# [PROMPT 1]
In the carbon pricing excerpt, what was the inflation rate for 2012-13?
# [PROMPT 2]
Please extend the carbon pricing excerpt, picking up after its final sentence.

# [EXCERPT]
[start]

Before the introduction of carbon pricing Tony Abbott claimed that the price of petrol would go up by 6.5c per litre. It actually went down by 3.3 per cent in the first year.

He claimed that the cost of living would skyrocket. Inflation for 2012-13 was 2.3 per cent which is at the lower end of the RBA’s target range. It was estimated that about 0.7 per cent of that rise was due to carbon pricing. To put that into perspective, the GST and related changes caused an increase to the CPI of almost 2.5%! Record low interest rates have also led to substantial savings on mortgage payments.

He claimed that power bills would increase by $300 a year. This was a reasonable estimate. To compensate for that the tax free threshold was increased from $6000 to $18,200 which meant that the majority of people earning less than $80,000 saved at least $300 on taxation. Pensioners and self-funded retirees, as well as family payment recipients and other allowance recipients had their payments increased.

[end]

[Entries for locating words and elements]
[start]

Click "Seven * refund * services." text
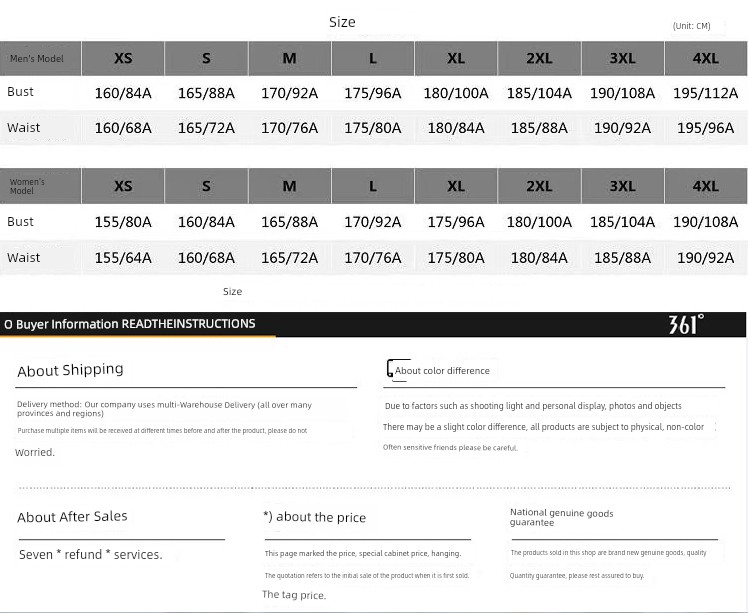The width and height of the screenshot is (750, 613). click(x=90, y=555)
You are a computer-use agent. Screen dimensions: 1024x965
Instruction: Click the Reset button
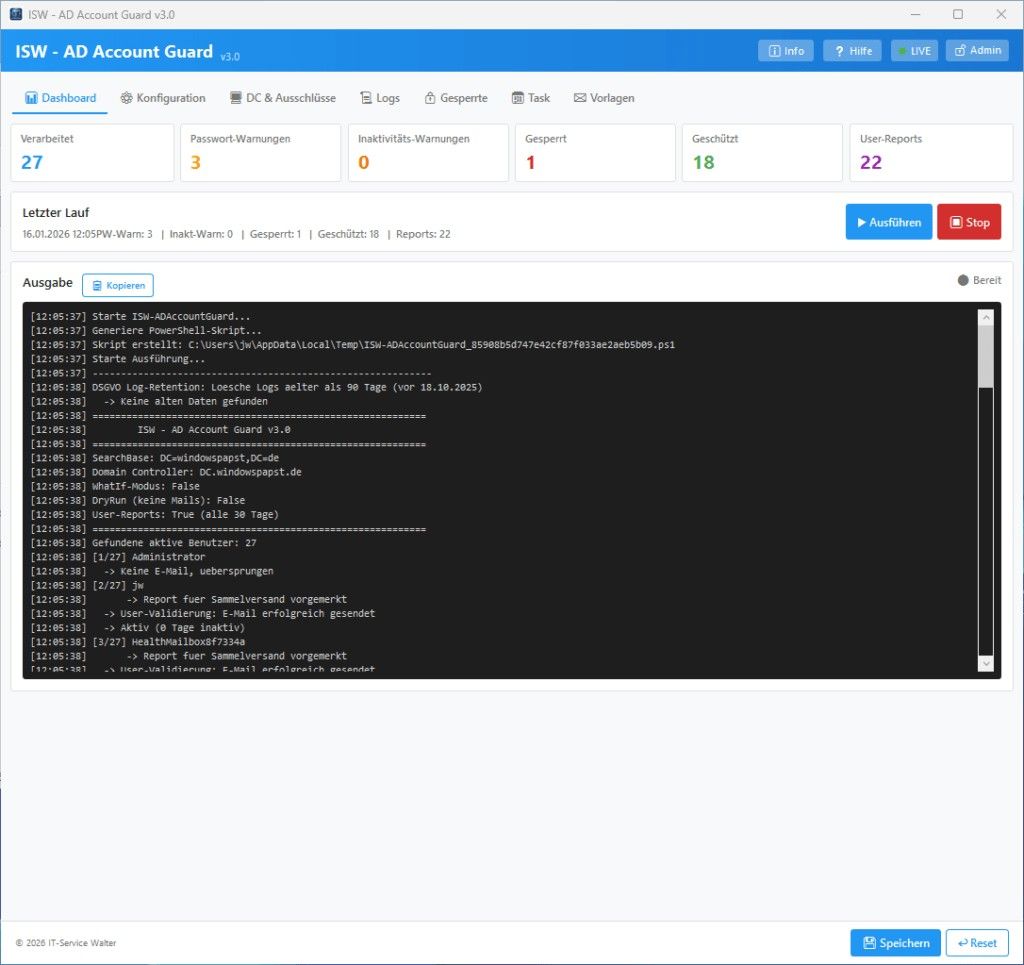(977, 943)
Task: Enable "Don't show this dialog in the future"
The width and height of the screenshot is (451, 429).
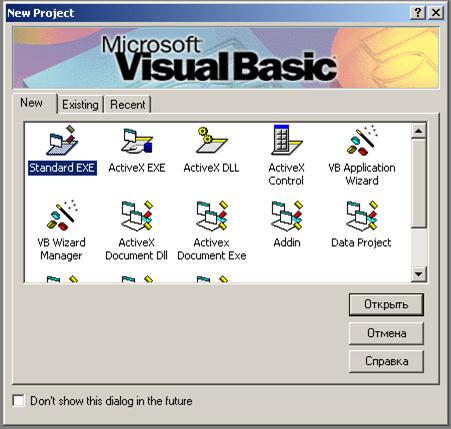Action: [x=19, y=400]
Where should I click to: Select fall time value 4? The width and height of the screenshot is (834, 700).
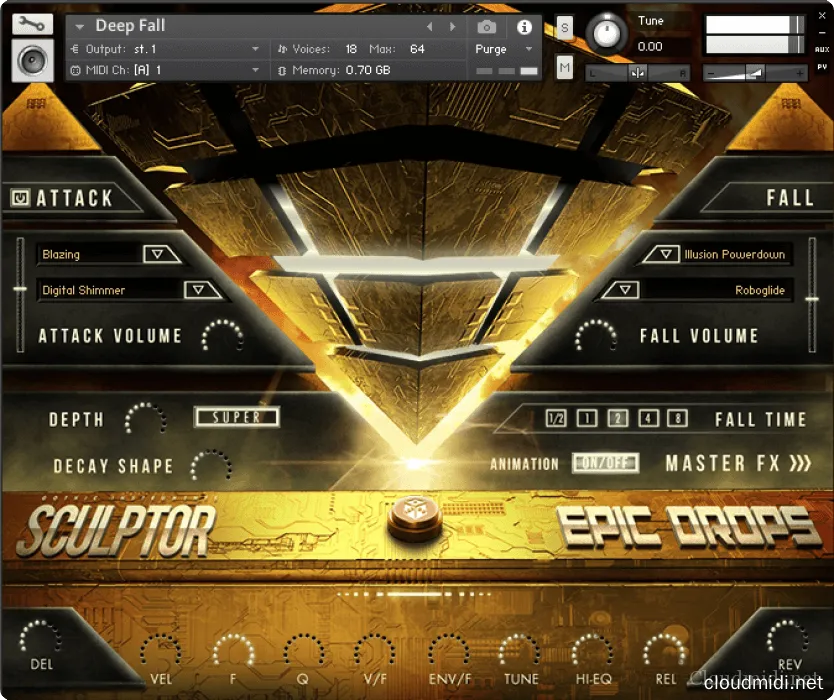click(x=649, y=419)
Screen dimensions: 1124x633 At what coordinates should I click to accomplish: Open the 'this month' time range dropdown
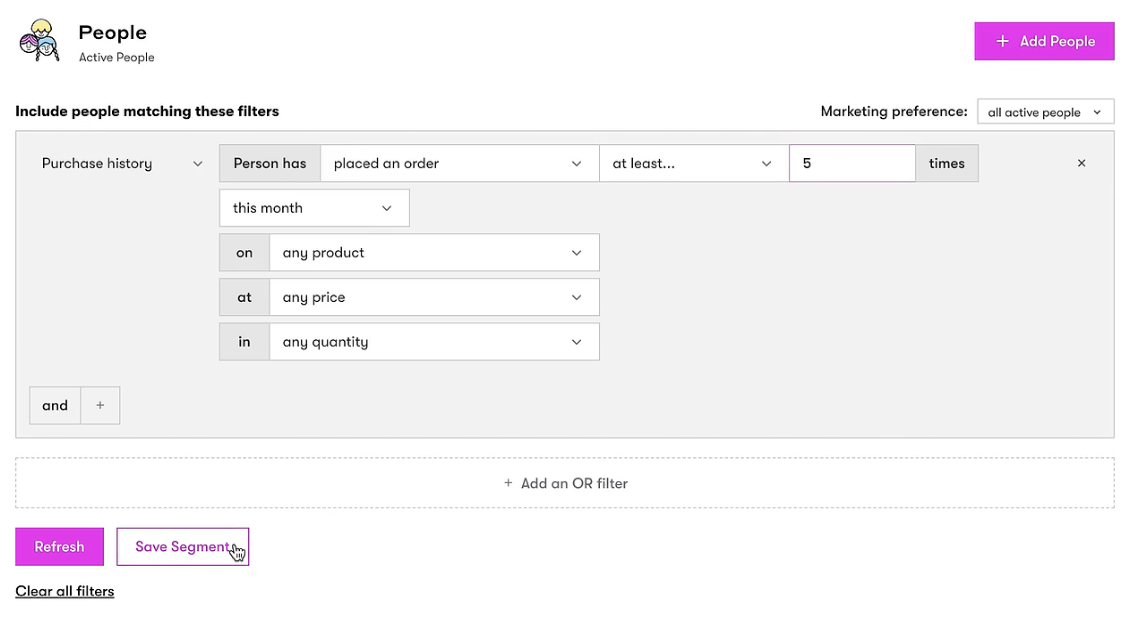pos(313,208)
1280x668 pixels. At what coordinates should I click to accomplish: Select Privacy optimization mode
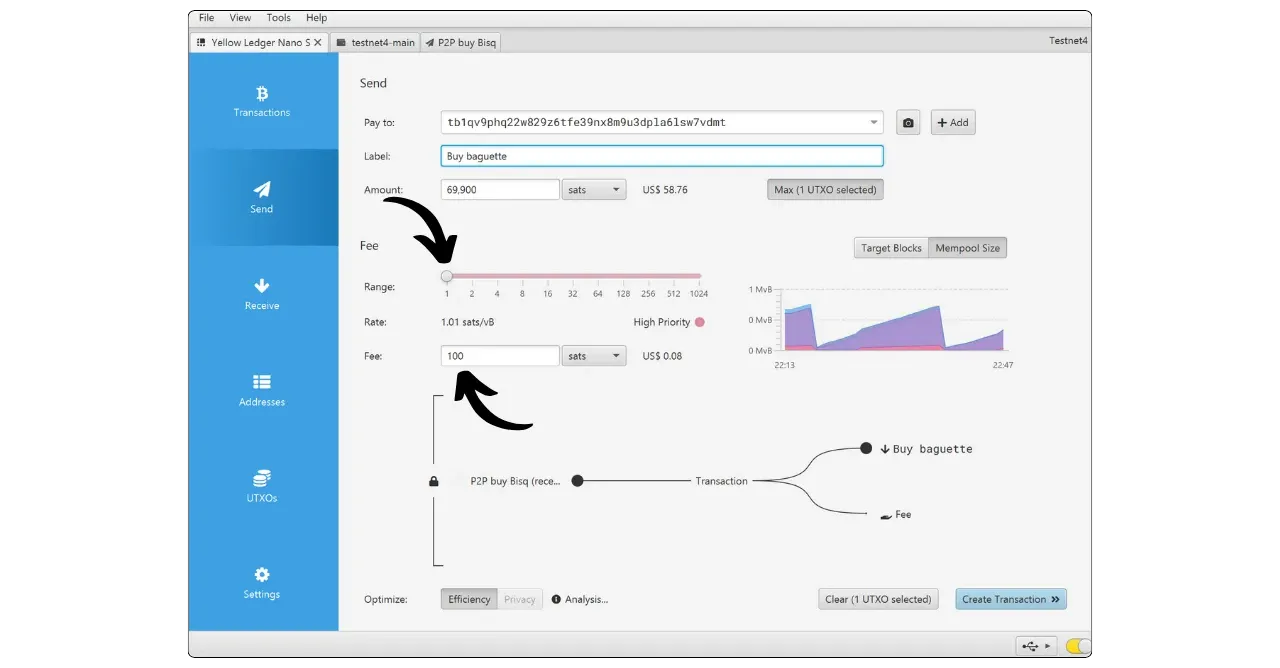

[end]

# [WRITTEN REPLY 1]
2.3 per cent

# [WRITTEN REPLY 2]
The level of compensation saw the vast majority of people fully compensated for the price increases, and millions of households, particularly pensioners and low income households, actually ended up better off. Plus, if you can reduce your dependence on carbon-intensive products you could end up even better off still.

Tony also continues to claim that the carbon tax is responsible for the closure of businesses. Not one of the many manufacturing or mining ventures that have closed have mentioned the carbon tax as a reason. With the imminent repeal of the carbon tax in July, rather than a decrease, we are seeing a rapid increase in industry closure all of whom seem to agree that the greatest pressure has come from the high Aussie dollar.

The carbon price only applied to about 500 businesses and there were six different streams of assistance that industry could apply for, with special consideration given to those who were “trade-exposed” by having to compete with companies that did not have carbon pricing. Tony was embarrassed on more than one photo shoot to be told about grants and industry assistance that have been given to the very businesses he was saying had suffered.

In fact, before carbon pricing, Qantas had to pay an initial carbon tax penalty of 15% on its carbon emissions for any flights it made into or out of Europe. This penalty would increase over time, and is payed directly into the coffers of the European Union. The reason for its imposition was specifically because Australian did not have a carbon price in place.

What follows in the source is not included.